Latha frowned. "Not like our huts of mud in the village." Virat said nothing.
"Which one is ours?" Latha asked as she gazed from one hut to the identical ones surrounding it.
"I don't know," said Virat. "One out on the far edge, I suppose."
Overhead, the sun burned hot. Latha sighed and set the earthenware containers on the ground. She swiped at her face with the edge of her
sari.
When Virat saw that she didn't intend to move, he leaned his drying racks against a rotting tree stump and piled his other burdens beside it. Because the land was devoid of trees to offer them shade, they sat on the hot ground and waited in the sun.
After the sun had moved so far across the sky that it cast an orange shadow over the settlement, Virat spied a lone figure striding toward them along a pathway between the fields. Virat and Latha stood up and waited uncertainly. The man's dark face was deeply furrowed, his bare back and sturdy legs burned almost black. A faded yellow
chaddar
wrapped around his head like a turban glowed golden in the setting sun.
"Come!" the man called out to them. "Follow me!"

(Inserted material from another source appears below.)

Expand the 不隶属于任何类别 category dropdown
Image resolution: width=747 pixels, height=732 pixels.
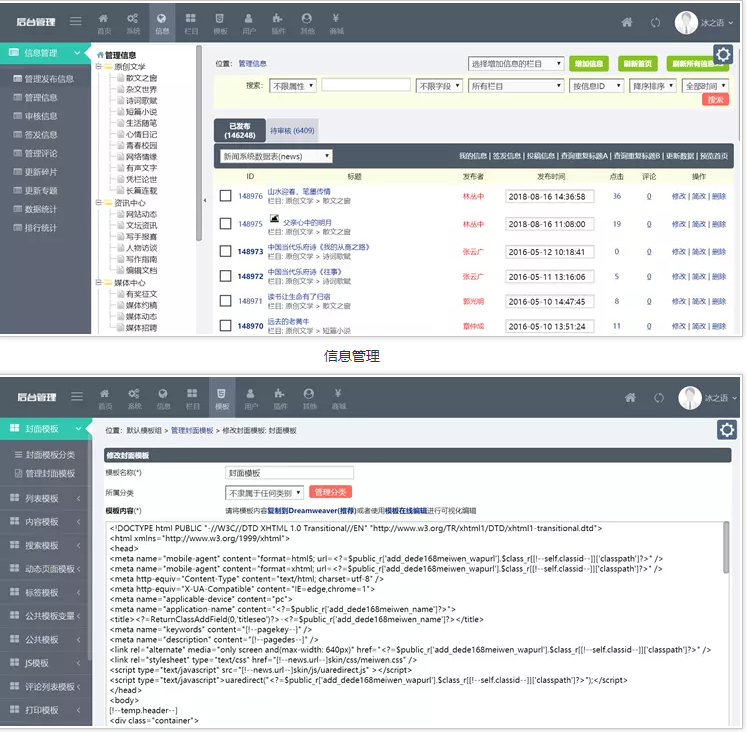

The man was Anup, Mammen Samuel Varghese's overseer. He led Virat and Latha on a winding trail to the middle of the settlement. "This is your place," he said pointing to a hut no different than the ones surrounding it.

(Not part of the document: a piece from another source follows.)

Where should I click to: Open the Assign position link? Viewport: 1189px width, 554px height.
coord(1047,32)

Virat hesitated. "I do not think so," he said with a polite bow. "I am but a
chamar."
He held up his drying rack as evidence." I belong on the outskirts of your village."

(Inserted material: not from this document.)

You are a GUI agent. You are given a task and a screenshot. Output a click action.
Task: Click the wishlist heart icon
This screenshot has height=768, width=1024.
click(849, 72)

"Not here," Anup said. "This is not like every other village. Here all
jetties
live mixed together." An up gestured to the left." A potter and his family live there." Then to the right. "Over there is a Sudra."
"They will live together with one such as me?" Virat asked incredulously. "With one who handles the dead?"
"All of us labor at the master's will," said An up. "To him, we are all the same—laborers, all bonded to him. Nothing more and nothing less."
"Our son," Latha said. "Is he here waiting for us?"
Anup ran his hand over his stubbly black beard. "I know nothing of your son. I only know that you are to settle yourselves in your hut before nightfall. Tomorrow at dawn both of you will follow the other workers out to the field to begin work."
In a flat, open area, Anup pointed out a well with a community cup sitting beside it. "That's for all the laborers to use," he said. Off to the side and under a tree stood a mortar with two millstones. "Grind your grain here, either before you go to the fields in the morning or after you return in the evening. You will work in the fields from dawn to dusk. Not on Sunday, though. The master is a Christian, so we do not work on Sundays."
The hut consisted of one small room with a dirt floor, with nothing inside but a flat stone positioned in front of a small opening in the wall. A rim of mud and pebbles surrounded the stone. Latha smiled. A place for bathing, it was, and in the privacy of their hut too. More than she'd had in the mud hut. Nothing in there but the trunk of the date palm tree that supported the thatched roof.
"We must hurry, Husband," Latha said. "Everything must be in order when Ashish arrives."
Latha grabbed up the two jars and hurried to the well to fill them with water. These she set against the inside wall of the hut, on one side of the bathing stone. On the other side of the stone, she placed the clay bowl and cooking pots. Along the opposite wall, she laid out the sack of rice and her earthenware jars of oil, dried vegetables, and spices. Virat stacked their sleeping mats against the third wall. Because it was what she always did, Latha headed for the wooded area at the edge of the settlement to collect firewood.
"The landlord took my boy to the English healer," Virat said to Anup, who still stood outside the hut.
"Yes," said Anup.
"It is worth the debt I now owe to save the life of my son." Anup said nothing.
"Even if we must work an entire year, it is worth it."
Still Anup said nothing.
"My son is but an innocent child."
"Of course he is not," said Anup. "If he were innocent, he would not have been born an Untouchable, and certainly not the son of a
chamar.
Everything has already been decided—for your son . . . for you . . . for me. Not one of us is innocent or we would not be here, slaving for the landlord."